Background
Breast cancer surgery is one of the most common surgeries among the female population. Nearly half of the patients suffer chronic pain following breast cancer surgery, and 24% of them categorizing their pain as moderate to high. In this study, effects of ultrasound-guided erector spinae plane (ESP) block performed using two different concentrations of bupivacaine on postoperative tramadol consumption, pain scores, and intraoperative fentanyl requirements among patients who underwent radical mastectomy surgery were compared.
Methods
This double-blinded, prospective, and randomized study included patients with age ranged 18–70, American Society of Anesthesiologist physical status I–II, and scheduled for unilateral modified radical mastectomy surgery. The patients were randomly allocated into two groups. In group I, ESP block was performed with 0.375% bupivacaine. In group II, ESP block was performed with 0.25% bupivacaine. General anesthesia was induced in both groups according to the standard procedures. When the pain score was ≥4, patients received intravenous (i.v.) 25 mcg fentanyl in the recovery room or 4 mg of morphine in the surgical ward as a rescue analgesia. The main measurements were postoperative tramadol consumption; Numerical Rating Scale (NRS) scores 15, 30, and 60 min and 12 and 24 h postoperatively; and intraoperative fentanyl requirements.
Results
In total, 42 patients (21 patients in each group) were included in the study. The mean tramadol consumption at the postoperative 24th h was 149.52 ± 25.39 mg in group I, and 199.52 ± 32.78 mg in group II (
p
= 0.001).
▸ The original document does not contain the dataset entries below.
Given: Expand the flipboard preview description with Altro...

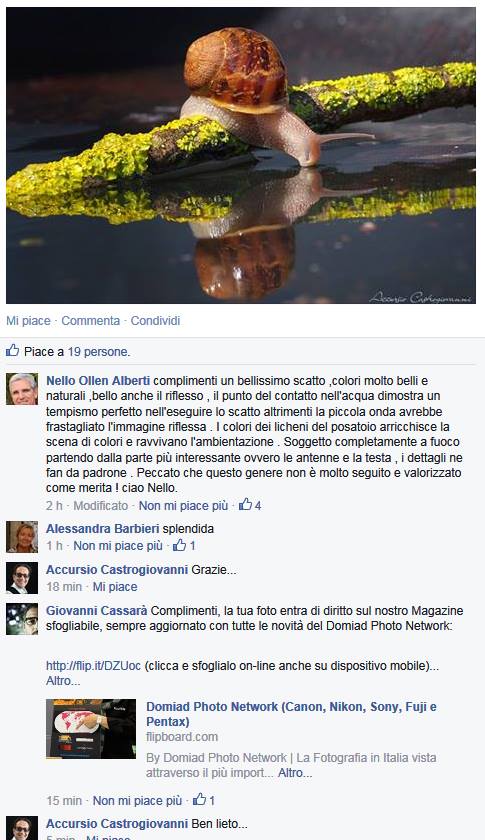Looking at the screenshot, I should [x=295, y=773].
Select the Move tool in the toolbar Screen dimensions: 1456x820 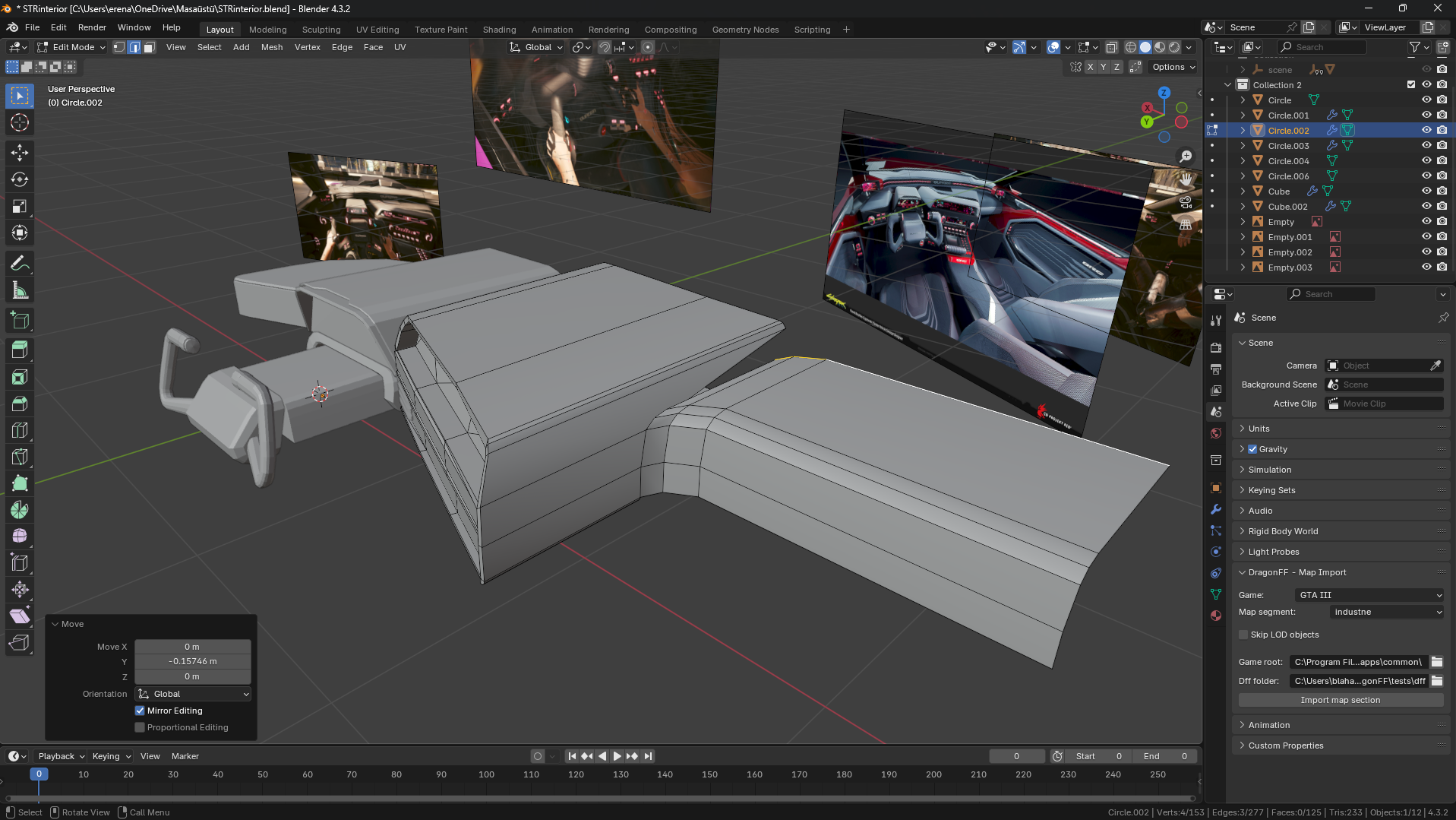coord(20,153)
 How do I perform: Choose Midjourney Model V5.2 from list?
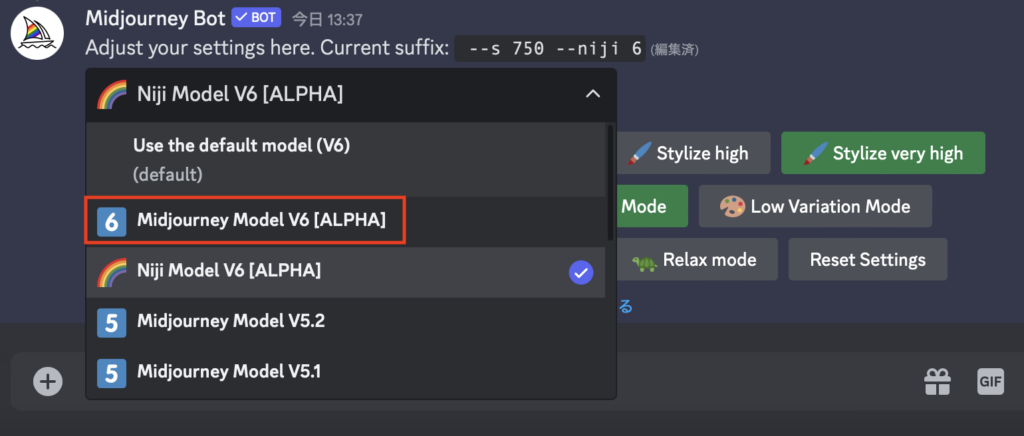point(345,322)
In group I, the NRS scores were significantly lower at every time points compared with those in group II. The mean intraoperative fentanyl requirement was similar in the two groups.
Conclusion
Although ESP block performed with both concentrations of bupivacaine provided effective postoperative analgesia, the higher concentration of bupivacaine significantly reduced postoperative tramadol consumption after radical mastectomy surgery.
Clinical trial registration
The study was registered prospectively with the Australian New Zealand Clinical Trials Registry (trial ID: ACTRN12618001334291at 08/08/2018).